Countries opposed to the EU Emission Trading Scheme are attending a US government meeting to fight the unilateral tax.
ETS is expected to cost the industry around £14 billion over the next eight years.
The EU says the cost to passengers will range from about £3 to £18 extra per ticket, depending on the flight. Airlines have already begun accruing the charge but will not be billed until 2013.
India, China, Russia and the US are among the countries most strongly opposed to the ETS.
Iata director general Tony Tyler said: “The onus is now on Europe to seize the moment, take credible action to defuse the situation, and get on with finding the global solution.”
He warned that the ETS as it stands could start “a trade war that nobody can afford”.
But EU climate change spokesman Isaac Valdero Ladron indicated to Sky News that Europe is unlikely to back down.

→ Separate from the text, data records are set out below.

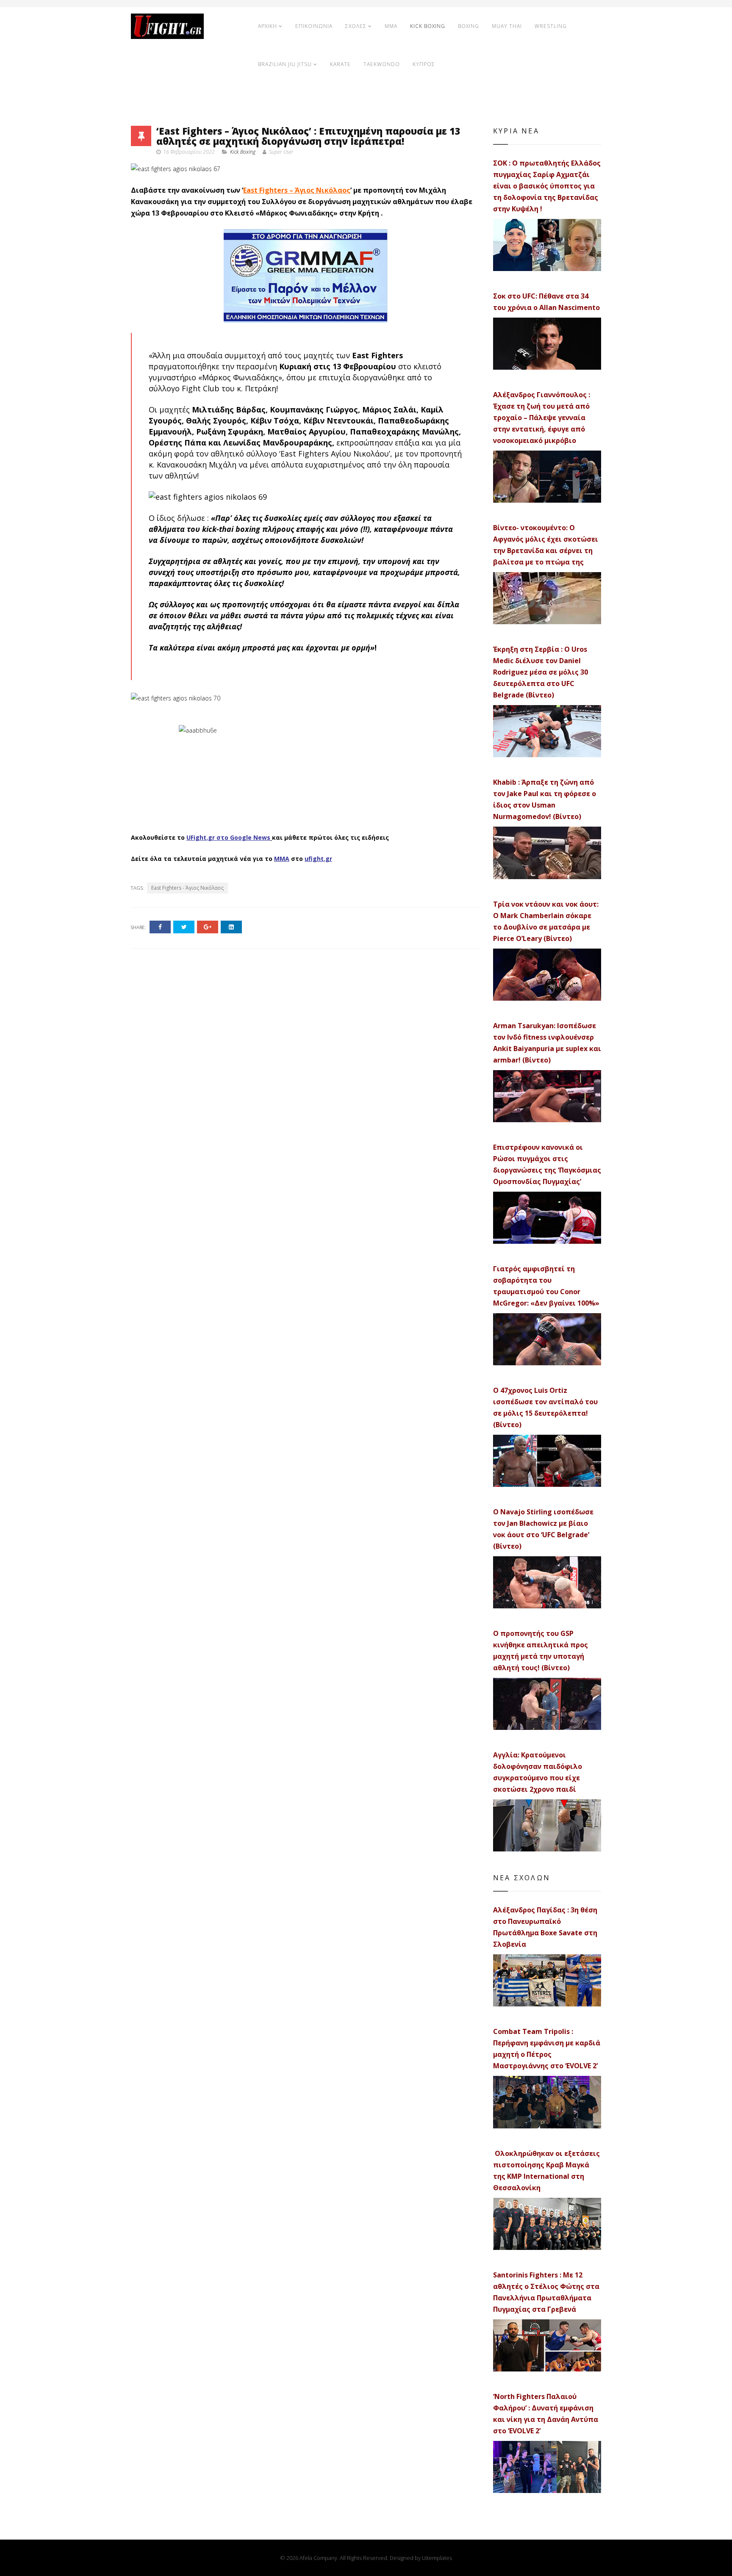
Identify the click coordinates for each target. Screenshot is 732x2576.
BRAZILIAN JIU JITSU (285, 64)
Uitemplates (437, 2558)
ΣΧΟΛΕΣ (355, 26)
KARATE (340, 64)
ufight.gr (318, 859)
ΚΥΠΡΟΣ (424, 64)
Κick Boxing (242, 151)
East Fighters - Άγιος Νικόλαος (187, 887)
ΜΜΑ (281, 859)
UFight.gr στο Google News (228, 837)
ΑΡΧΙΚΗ (267, 26)
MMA (391, 26)
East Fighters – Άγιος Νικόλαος (296, 190)
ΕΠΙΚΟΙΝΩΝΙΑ (314, 26)
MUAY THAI (507, 26)
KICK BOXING (427, 26)
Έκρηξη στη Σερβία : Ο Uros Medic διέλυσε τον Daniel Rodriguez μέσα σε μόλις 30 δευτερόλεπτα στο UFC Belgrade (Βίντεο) (540, 672)
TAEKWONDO (381, 64)
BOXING (468, 26)
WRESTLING (551, 26)
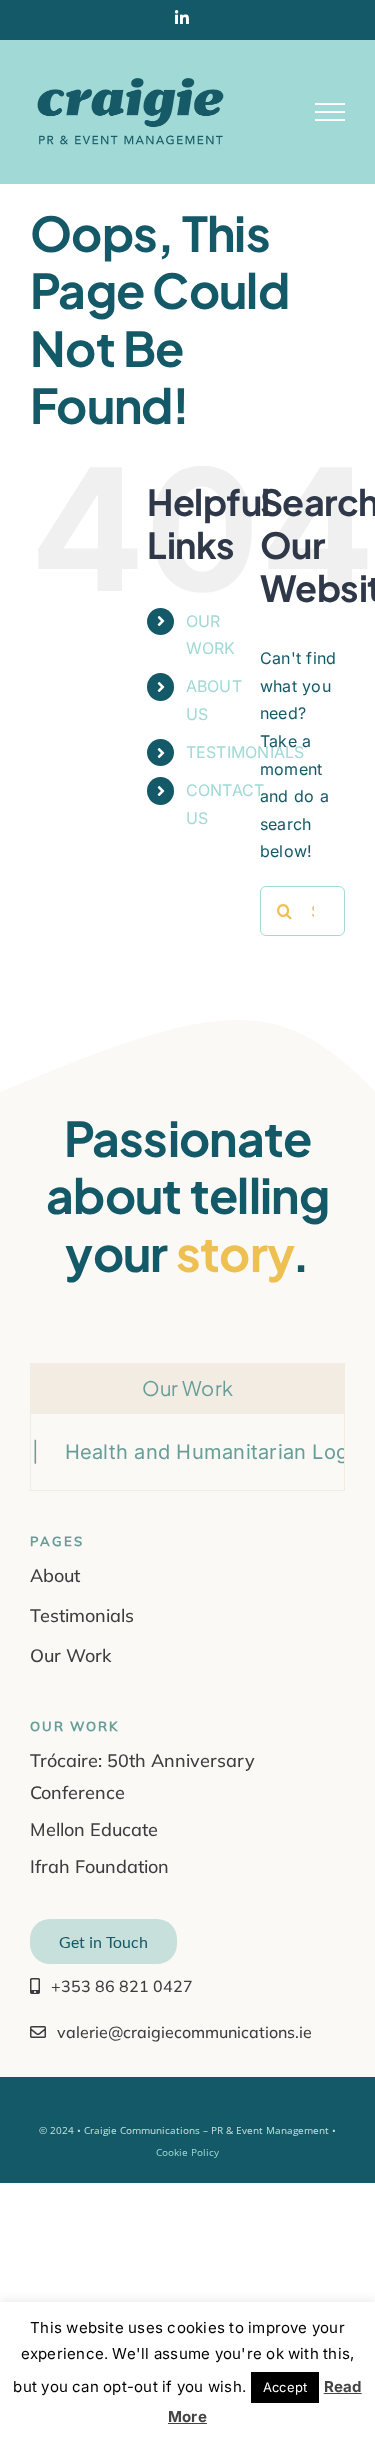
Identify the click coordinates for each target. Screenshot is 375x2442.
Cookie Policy (187, 2152)
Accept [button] (285, 2387)
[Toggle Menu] (330, 112)
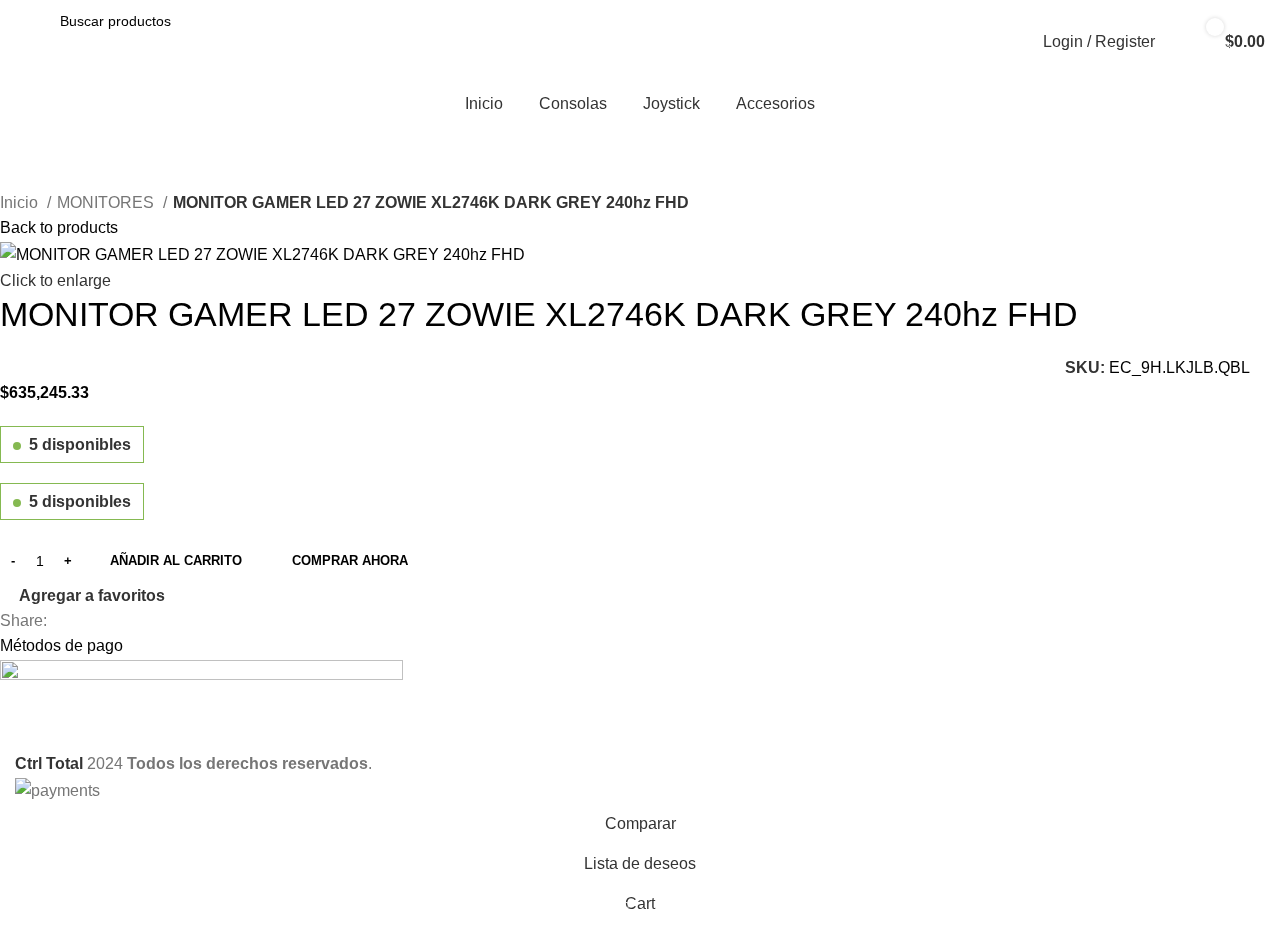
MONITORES (107, 202)
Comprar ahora (350, 560)
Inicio (21, 202)
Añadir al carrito (176, 560)
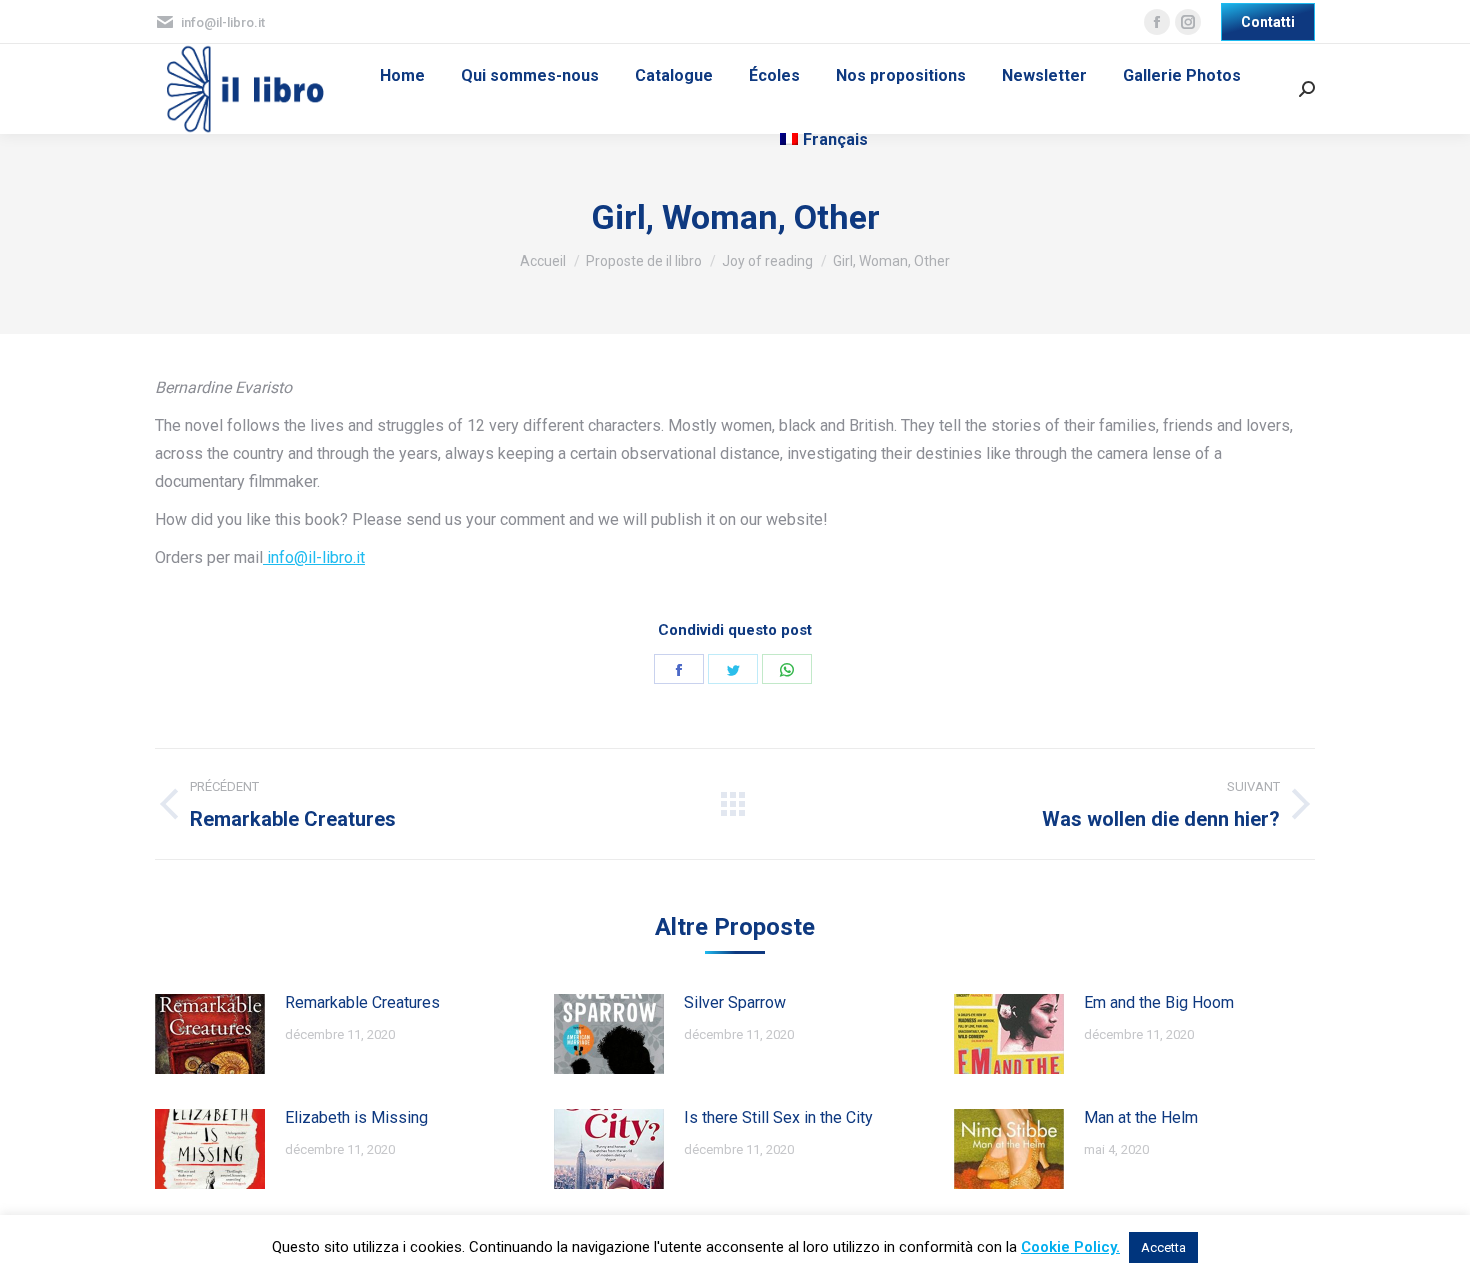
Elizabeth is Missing (356, 1117)
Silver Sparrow (735, 1002)
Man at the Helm (1141, 1117)
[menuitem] (402, 76)
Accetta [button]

“I think the British man knows that he has to comply with US legislation, it is the same here in Europe. When others want to do business here and operate here, they have to comply with the environmental legislation here.
“It makes sense because there is a problem with growing emissions from a sector with no control whatsoever over its emissions.”
Sean Kennedy, a spokesman for US trade body Airlines for America, told Sky News: “The way we are going to reduce our emissions is to buy more fuel efficient aircraft, to do more research and development in new technologies, and to find a way to lower fuel costs.
“But if we’re spending $3 billion over the next eight years and sending it to the EU, that’s $3 billion we don’t have for those kind of investments and we simply aren’t going to be able to make the reductions that we need.”
Airlines for America has written to US secretary of state Hillary Clinton, as well as the US transport secretary, urging them to use the latest gathering to take action to stop the ETS.
The meeting is a follow-up to February’s “coalition of the unwilling”, where around 20 countries opposed to the levy met in Moscow to discuss strategies to end it.